» **Your objective**: Please extract every line below that contains the string "height".

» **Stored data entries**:
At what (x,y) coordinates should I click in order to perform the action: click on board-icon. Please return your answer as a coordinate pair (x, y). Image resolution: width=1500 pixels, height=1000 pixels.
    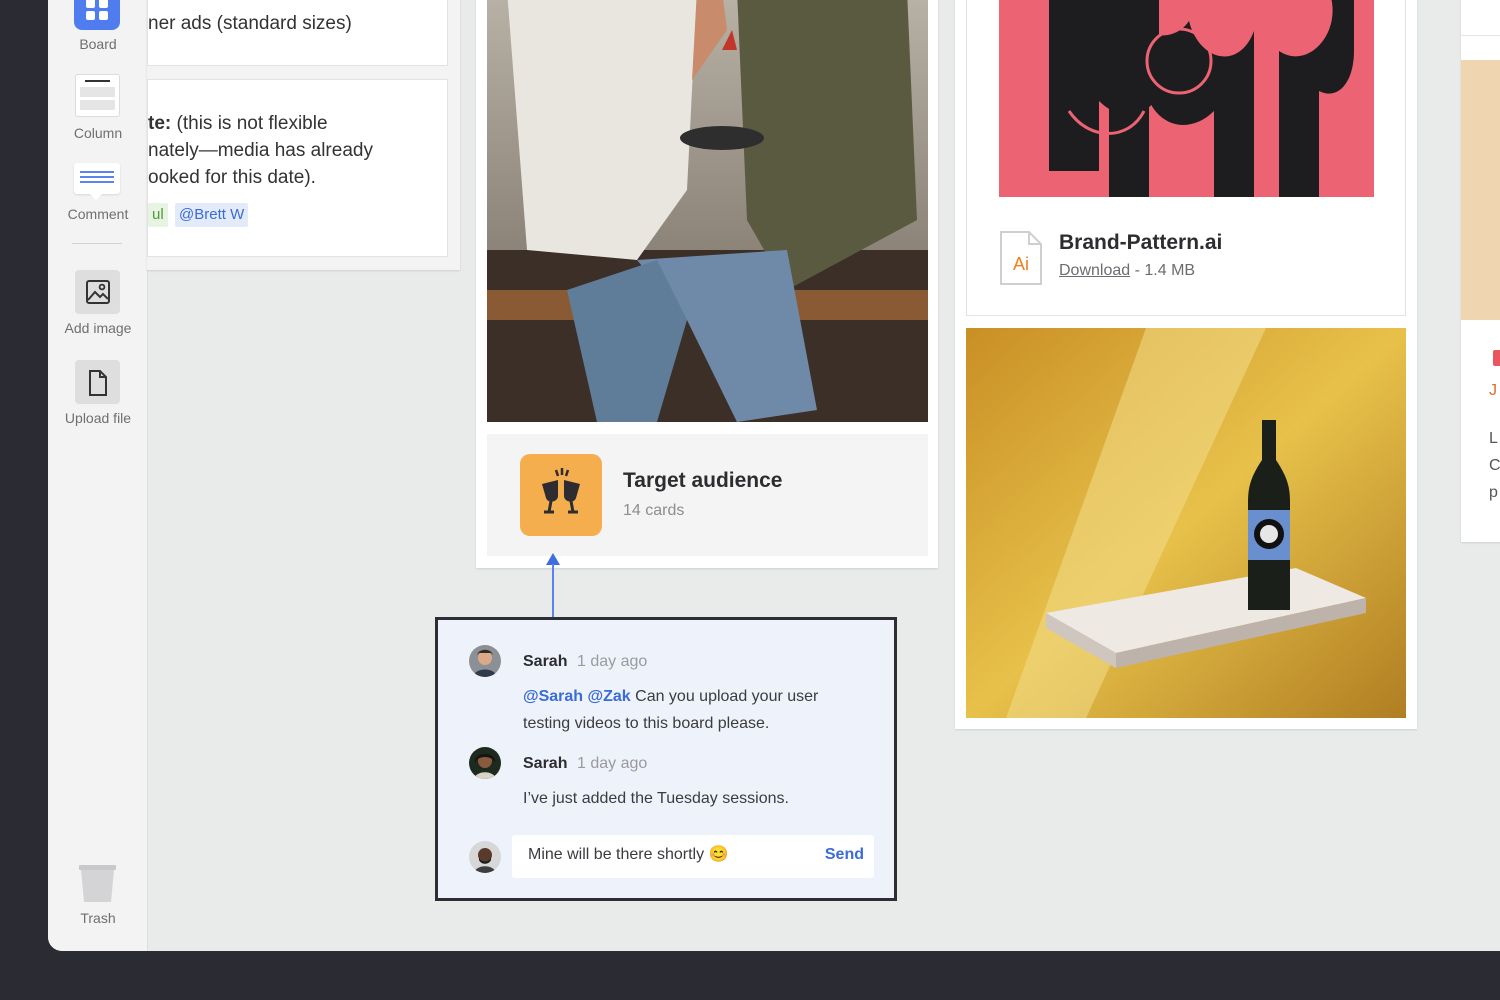
    Looking at the image, I should click on (97, 15).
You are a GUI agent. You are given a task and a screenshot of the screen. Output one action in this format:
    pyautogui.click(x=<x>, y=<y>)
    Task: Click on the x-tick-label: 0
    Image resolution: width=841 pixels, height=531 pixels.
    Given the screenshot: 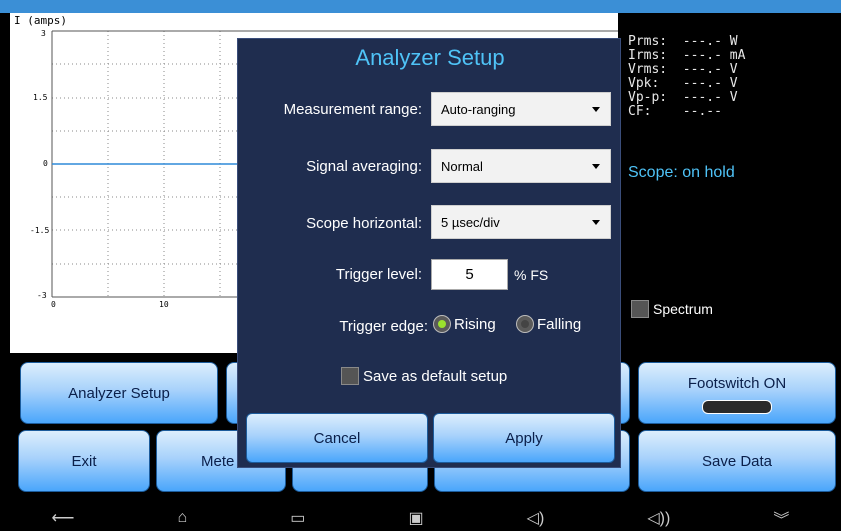 What is the action you would take?
    pyautogui.click(x=54, y=304)
    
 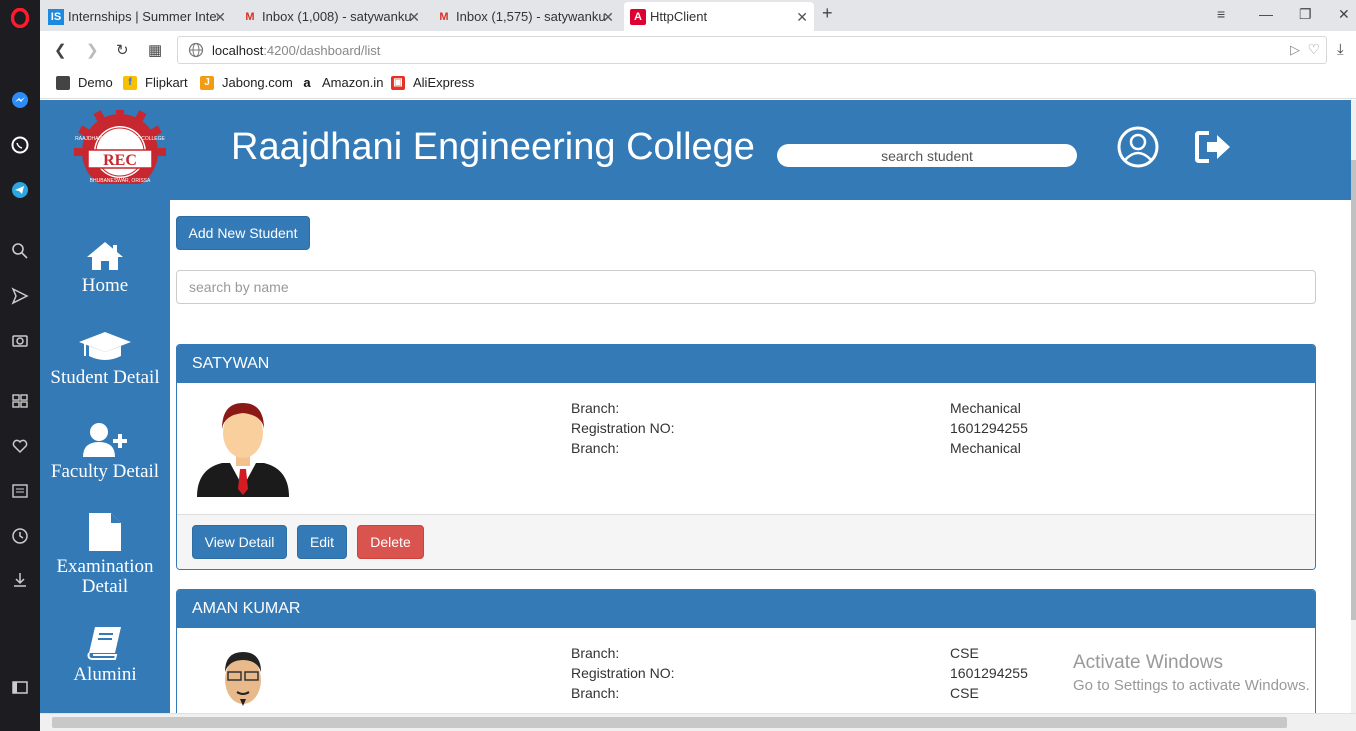 What do you see at coordinates (1344, 14) in the screenshot?
I see `close-window-icon: ✕` at bounding box center [1344, 14].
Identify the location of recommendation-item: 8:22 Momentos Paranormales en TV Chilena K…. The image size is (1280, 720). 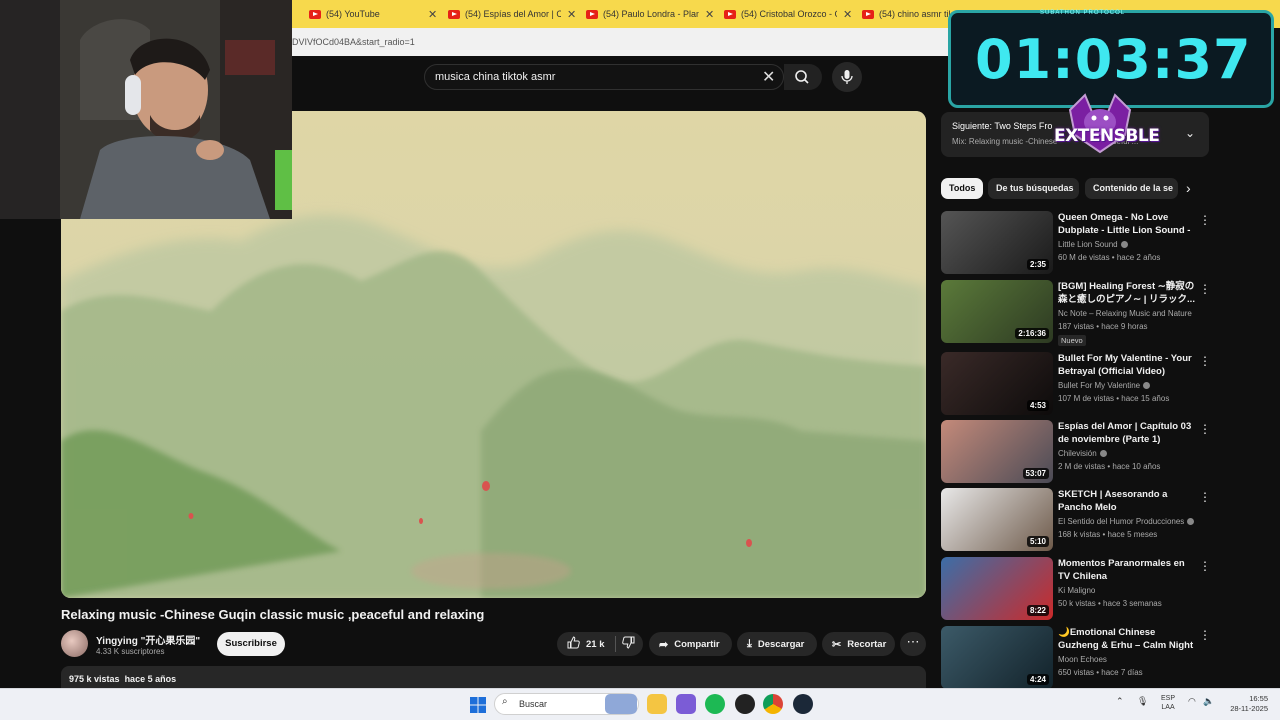
(1076, 589).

» **Answer for this exercise**:
At what (x,y) coordinates should I click in order to perform the action: click on board-icon. Please return your answer as a coordinate pair (x, y). Image resolution: width=1500 pixels, height=1000 pixels.
    Image resolution: width=841 pixels, height=531 pixels.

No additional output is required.